§ **Stored data entries**:
★ ★ ★

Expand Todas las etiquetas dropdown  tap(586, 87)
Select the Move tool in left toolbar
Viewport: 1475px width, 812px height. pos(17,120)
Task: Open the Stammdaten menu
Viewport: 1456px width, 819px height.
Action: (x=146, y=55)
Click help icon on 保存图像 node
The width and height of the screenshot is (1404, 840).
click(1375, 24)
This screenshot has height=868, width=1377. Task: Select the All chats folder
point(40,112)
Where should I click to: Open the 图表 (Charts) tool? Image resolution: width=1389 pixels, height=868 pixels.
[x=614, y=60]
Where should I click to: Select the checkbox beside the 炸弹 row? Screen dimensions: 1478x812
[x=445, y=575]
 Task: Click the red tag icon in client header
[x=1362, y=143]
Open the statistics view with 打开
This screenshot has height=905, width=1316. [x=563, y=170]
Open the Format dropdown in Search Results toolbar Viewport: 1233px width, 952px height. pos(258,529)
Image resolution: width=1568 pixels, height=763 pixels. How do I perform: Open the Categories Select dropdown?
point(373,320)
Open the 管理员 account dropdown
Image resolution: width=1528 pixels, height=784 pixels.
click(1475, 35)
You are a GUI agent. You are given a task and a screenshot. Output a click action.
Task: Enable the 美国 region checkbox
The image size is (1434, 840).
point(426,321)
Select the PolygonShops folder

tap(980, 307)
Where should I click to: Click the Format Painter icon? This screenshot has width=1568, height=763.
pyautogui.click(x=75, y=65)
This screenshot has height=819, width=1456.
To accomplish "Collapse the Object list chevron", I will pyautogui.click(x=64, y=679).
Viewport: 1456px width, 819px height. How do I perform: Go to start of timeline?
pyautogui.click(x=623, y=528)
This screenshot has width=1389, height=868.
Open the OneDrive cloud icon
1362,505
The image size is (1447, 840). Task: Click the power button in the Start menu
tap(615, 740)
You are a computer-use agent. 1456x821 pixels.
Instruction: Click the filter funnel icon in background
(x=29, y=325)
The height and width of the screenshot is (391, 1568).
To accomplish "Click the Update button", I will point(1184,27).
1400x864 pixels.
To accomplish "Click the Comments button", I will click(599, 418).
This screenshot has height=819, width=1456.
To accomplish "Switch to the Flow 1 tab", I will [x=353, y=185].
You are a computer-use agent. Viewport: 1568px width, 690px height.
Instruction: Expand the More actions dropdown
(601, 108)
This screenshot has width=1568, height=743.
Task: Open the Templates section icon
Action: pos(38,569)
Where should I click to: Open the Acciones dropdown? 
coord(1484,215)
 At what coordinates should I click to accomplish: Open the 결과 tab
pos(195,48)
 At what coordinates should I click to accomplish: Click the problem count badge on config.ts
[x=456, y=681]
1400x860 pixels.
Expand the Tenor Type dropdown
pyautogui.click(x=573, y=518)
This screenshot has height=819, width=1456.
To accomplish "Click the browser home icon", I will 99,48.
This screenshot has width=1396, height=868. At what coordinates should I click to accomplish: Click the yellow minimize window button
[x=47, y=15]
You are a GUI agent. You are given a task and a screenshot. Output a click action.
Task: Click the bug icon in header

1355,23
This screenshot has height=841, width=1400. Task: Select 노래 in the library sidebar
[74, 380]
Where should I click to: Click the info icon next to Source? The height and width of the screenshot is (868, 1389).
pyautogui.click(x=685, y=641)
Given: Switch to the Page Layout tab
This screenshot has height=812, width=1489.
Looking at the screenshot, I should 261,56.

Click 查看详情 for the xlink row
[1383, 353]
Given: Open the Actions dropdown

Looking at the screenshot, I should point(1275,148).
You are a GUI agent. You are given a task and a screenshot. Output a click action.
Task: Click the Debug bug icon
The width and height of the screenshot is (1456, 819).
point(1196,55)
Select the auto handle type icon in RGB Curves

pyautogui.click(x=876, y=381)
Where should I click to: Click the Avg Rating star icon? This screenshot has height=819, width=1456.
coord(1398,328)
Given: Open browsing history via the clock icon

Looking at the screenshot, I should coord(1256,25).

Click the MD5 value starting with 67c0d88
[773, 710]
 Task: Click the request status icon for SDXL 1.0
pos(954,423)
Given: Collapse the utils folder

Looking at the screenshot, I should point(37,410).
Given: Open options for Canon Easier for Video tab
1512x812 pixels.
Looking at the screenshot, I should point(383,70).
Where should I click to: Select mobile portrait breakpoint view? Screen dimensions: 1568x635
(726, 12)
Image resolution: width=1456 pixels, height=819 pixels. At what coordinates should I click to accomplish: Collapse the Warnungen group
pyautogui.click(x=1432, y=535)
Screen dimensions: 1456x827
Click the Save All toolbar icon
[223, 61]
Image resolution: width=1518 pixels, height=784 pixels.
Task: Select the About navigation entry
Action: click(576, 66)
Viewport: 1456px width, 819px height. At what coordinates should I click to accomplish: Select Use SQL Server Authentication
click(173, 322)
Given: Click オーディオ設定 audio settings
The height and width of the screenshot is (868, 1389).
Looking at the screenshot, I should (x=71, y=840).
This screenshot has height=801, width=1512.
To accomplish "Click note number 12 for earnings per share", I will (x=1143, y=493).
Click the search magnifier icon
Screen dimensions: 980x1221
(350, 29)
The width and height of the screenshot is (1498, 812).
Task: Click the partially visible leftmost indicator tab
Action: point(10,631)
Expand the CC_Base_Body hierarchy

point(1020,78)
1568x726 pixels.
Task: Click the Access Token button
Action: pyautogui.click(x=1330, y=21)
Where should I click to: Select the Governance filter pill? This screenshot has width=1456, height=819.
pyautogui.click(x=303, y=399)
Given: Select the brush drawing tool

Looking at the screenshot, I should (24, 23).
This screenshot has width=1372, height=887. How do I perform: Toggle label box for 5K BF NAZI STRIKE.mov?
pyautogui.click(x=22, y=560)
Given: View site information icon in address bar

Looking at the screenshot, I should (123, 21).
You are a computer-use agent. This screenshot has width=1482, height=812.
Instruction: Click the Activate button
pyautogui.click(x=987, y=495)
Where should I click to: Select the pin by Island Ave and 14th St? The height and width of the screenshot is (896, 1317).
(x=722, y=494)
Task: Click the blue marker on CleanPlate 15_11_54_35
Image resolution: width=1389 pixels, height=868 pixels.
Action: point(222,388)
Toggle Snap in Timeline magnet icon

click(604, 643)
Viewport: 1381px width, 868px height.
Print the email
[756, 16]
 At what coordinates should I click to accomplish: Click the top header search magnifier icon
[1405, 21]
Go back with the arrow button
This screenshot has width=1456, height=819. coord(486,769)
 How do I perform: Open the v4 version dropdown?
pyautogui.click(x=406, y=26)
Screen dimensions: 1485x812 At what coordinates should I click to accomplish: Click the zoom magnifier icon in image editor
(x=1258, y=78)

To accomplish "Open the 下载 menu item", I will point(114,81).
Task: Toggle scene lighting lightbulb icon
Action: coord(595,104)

★ ★ ★

§ **TASK OBJECTIVE**:
Output a faithful copy of every entry, keeping each line as written.

§ **ANSWER FOR THIS EXERCISE**:
Expand Todas las etiquetas dropdown  tap(586, 87)
Select the Move tool in left toolbar
Viewport: 1475px width, 812px height. pos(17,120)
Task: Open the Stammdaten menu
Viewport: 1456px width, 819px height.
Action: (x=146, y=55)
Click help icon on 保存图像 node
The width and height of the screenshot is (1404, 840).
click(1375, 24)
This screenshot has height=868, width=1377. Task: Select the All chats folder
point(40,112)
Where should I click to: Open the 图表 (Charts) tool? Image resolution: width=1389 pixels, height=868 pixels.
[x=614, y=60]
Where should I click to: Select the checkbox beside the 炸弹 row? Screen dimensions: 1478x812
[x=445, y=575]
 Task: Click the red tag icon in client header
[x=1362, y=143]
Open the statistics view with 打开
This screenshot has height=905, width=1316. [x=563, y=170]
Open the Format dropdown in Search Results toolbar Viewport: 1233px width, 952px height. pos(258,529)
Image resolution: width=1568 pixels, height=763 pixels. How do I perform: Open the Categories Select dropdown?
point(373,320)
Open the 管理员 account dropdown
Image resolution: width=1528 pixels, height=784 pixels.
click(1475, 35)
You are a GUI agent. You are given a task and a screenshot. Output a click action.
Task: Enable the 美国 region checkbox
The image size is (1434, 840).
point(426,321)
Select the PolygonShops folder

tap(980, 307)
Where should I click to: Click the Format Painter icon? This screenshot has width=1568, height=763.
pyautogui.click(x=75, y=65)
This screenshot has height=819, width=1456.
To accomplish "Collapse the Object list chevron", I will pyautogui.click(x=64, y=679).
Viewport: 1456px width, 819px height. How do I perform: Go to start of timeline?
pyautogui.click(x=623, y=528)
This screenshot has width=1389, height=868.
Open the OneDrive cloud icon
1362,505
The image size is (1447, 840). Task: Click the power button in the Start menu
tap(615, 740)
You are a computer-use agent. 1456x821 pixels.
Instruction: Click the filter funnel icon in background
(x=29, y=325)
The height and width of the screenshot is (391, 1568).
To accomplish "Click the Update button", I will point(1184,27).
1400x864 pixels.
To accomplish "Click the Comments button", I will click(599, 418).
This screenshot has height=819, width=1456.
To accomplish "Switch to the Flow 1 tab", I will [x=353, y=185].
You are a computer-use agent. Viewport: 1568px width, 690px height.
Instruction: Expand the More actions dropdown
(601, 108)
This screenshot has width=1568, height=743.
Task: Open the Templates section icon
Action: pos(38,569)
Where should I click to: Open the Acciones dropdown? 
coord(1484,215)
 At what coordinates should I click to accomplish: Open the 결과 tab
pos(195,48)
 At what coordinates should I click to accomplish: Click the problem count badge on config.ts
[x=456, y=681]
1400x860 pixels.
Expand the Tenor Type dropdown
pyautogui.click(x=573, y=518)
This screenshot has height=819, width=1456.
To accomplish "Click the browser home icon", I will 99,48.
This screenshot has width=1396, height=868. At what coordinates should I click to accomplish: Click the yellow minimize window button
[x=47, y=15]
You are a GUI agent. You are given a task and a screenshot. Output a click action.
Task: Click the bug icon in header

1355,23
This screenshot has height=841, width=1400. Task: Select 노래 in the library sidebar
[74, 380]
Where should I click to: Click the info icon next to Source? The height and width of the screenshot is (868, 1389).
pyautogui.click(x=685, y=641)
Given: Switch to the Page Layout tab
This screenshot has height=812, width=1489.
Looking at the screenshot, I should 261,56.

Click 查看详情 for the xlink row
[1383, 353]
Given: Open the Actions dropdown

Looking at the screenshot, I should point(1275,148).
You are a GUI agent. You are given a task and a screenshot. Output a click action.
Task: Click the Debug bug icon
The width and height of the screenshot is (1456, 819).
point(1196,55)
Select the auto handle type icon in RGB Curves

pyautogui.click(x=876, y=381)
Where should I click to: Click the Avg Rating star icon? This screenshot has height=819, width=1456.
coord(1398,328)
Given: Open browsing history via the clock icon

Looking at the screenshot, I should coord(1256,25).

Click the MD5 value starting with 67c0d88
[773, 710]
 Task: Click the request status icon for SDXL 1.0
pos(954,423)
Given: Collapse the utils folder

Looking at the screenshot, I should point(37,410).
Given: Open options for Canon Easier for Video tab
1512x812 pixels.
Looking at the screenshot, I should point(383,70).
Where should I click to: Select mobile portrait breakpoint view? Screen dimensions: 1568x635
(726, 12)
Image resolution: width=1456 pixels, height=819 pixels. At what coordinates should I click to accomplish: Collapse the Warnungen group
pyautogui.click(x=1432, y=535)
Screen dimensions: 1456x827
Click the Save All toolbar icon
[223, 61]
Image resolution: width=1518 pixels, height=784 pixels.
Task: Select the About navigation entry
Action: click(576, 66)
Viewport: 1456px width, 819px height. At what coordinates should I click to accomplish: Select Use SQL Server Authentication
click(173, 322)
Given: Click オーディオ設定 audio settings
The height and width of the screenshot is (868, 1389).
Looking at the screenshot, I should (x=71, y=840).
This screenshot has height=801, width=1512.
To accomplish "Click note number 12 for earnings per share", I will (x=1143, y=493).
Click the search magnifier icon
Screen dimensions: 980x1221
(350, 29)
The width and height of the screenshot is (1498, 812).
Task: Click the partially visible leftmost indicator tab
Action: point(10,631)
Expand the CC_Base_Body hierarchy

point(1020,78)
1568x726 pixels.
Task: Click the Access Token button
Action: pyautogui.click(x=1330, y=21)
Where should I click to: Select the Governance filter pill? This screenshot has width=1456, height=819.
pyautogui.click(x=303, y=399)
Given: Select the brush drawing tool

Looking at the screenshot, I should (24, 23).
This screenshot has width=1372, height=887. How do I perform: Toggle label box for 5K BF NAZI STRIKE.mov?
pyautogui.click(x=22, y=560)
Given: View site information icon in address bar

Looking at the screenshot, I should (123, 21).
You are a computer-use agent. This screenshot has width=1482, height=812.
Instruction: Click the Activate button
pyautogui.click(x=987, y=495)
Where should I click to: Select the pin by Island Ave and 14th St? The height and width of the screenshot is (896, 1317).
(x=722, y=494)
Task: Click the blue marker on CleanPlate 15_11_54_35
Image resolution: width=1389 pixels, height=868 pixels.
Action: point(222,388)
Toggle Snap in Timeline magnet icon

click(604, 643)
Viewport: 1381px width, 868px height.
Print the email
[756, 16]
 At what coordinates should I click to accomplish: Click the top header search magnifier icon
[1405, 21]
Go back with the arrow button
This screenshot has width=1456, height=819. coord(486,769)
 How do I perform: Open the v4 version dropdown?
pyautogui.click(x=406, y=26)
Screen dimensions: 1485x812 At what coordinates should I click to accomplish: Click the zoom magnifier icon in image editor
(x=1258, y=78)

To accomplish "Open the 下载 menu item", I will point(114,81).
Task: Toggle scene lighting lightbulb icon
Action: coord(595,104)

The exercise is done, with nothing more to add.